Input for this task >>
═══
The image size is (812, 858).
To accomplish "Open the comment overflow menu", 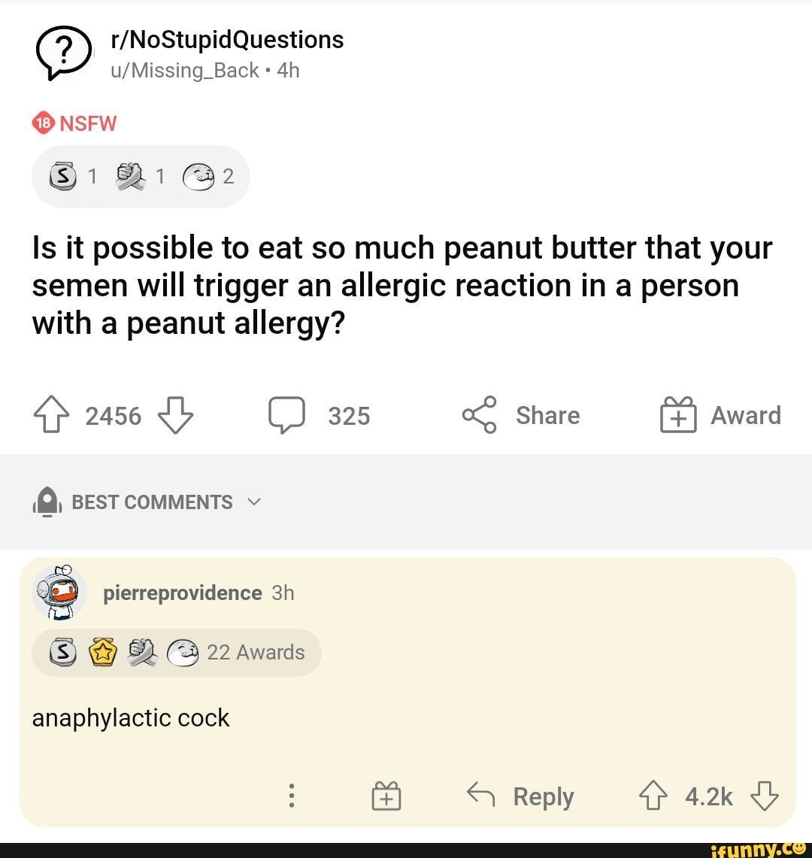I will (x=292, y=796).
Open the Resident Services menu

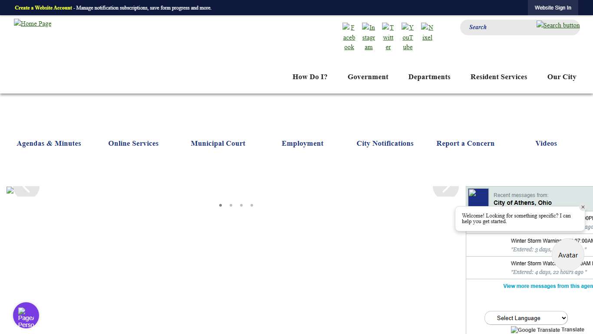498,77
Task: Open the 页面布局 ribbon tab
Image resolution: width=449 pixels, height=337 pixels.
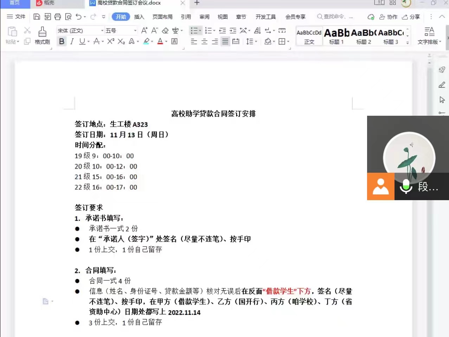Action: (162, 17)
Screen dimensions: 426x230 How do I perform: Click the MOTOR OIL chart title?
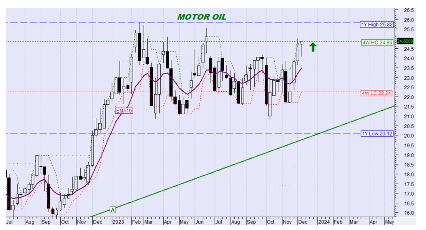point(202,17)
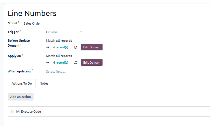Show the Trigger field help tooltip icon
Viewport: 210px width, 126px height.
[20, 31]
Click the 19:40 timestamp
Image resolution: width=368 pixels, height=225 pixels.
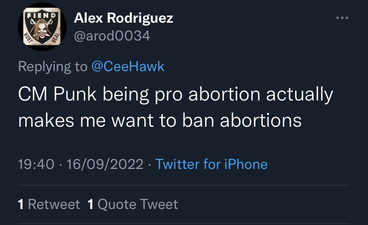(x=36, y=164)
═══
Task objective >>
Substitute "Screenshot resolution" for "Image resolution" in the material from the line with "Open the Resident Services menu" up to and including the last line, and give those lines again with nothing else changed. Leave the pictures out of your answer.

Solution to this task >>
Open the Resident Services menu

498,77
Task: Open the 页面布局 ribbon tab
Screenshot resolution: width=449 pixels, height=337 pixels.
Action: (162, 17)
Screen dimensions: 426x230 How do I perform: Click the MOTOR OIL chart title?
point(202,17)
Show the Trigger field help tooltip icon
Viewport: 210px width, 126px height.
[20, 31]
Click the 19:40 timestamp
Screenshot resolution: width=368 pixels, height=225 pixels.
(x=36, y=164)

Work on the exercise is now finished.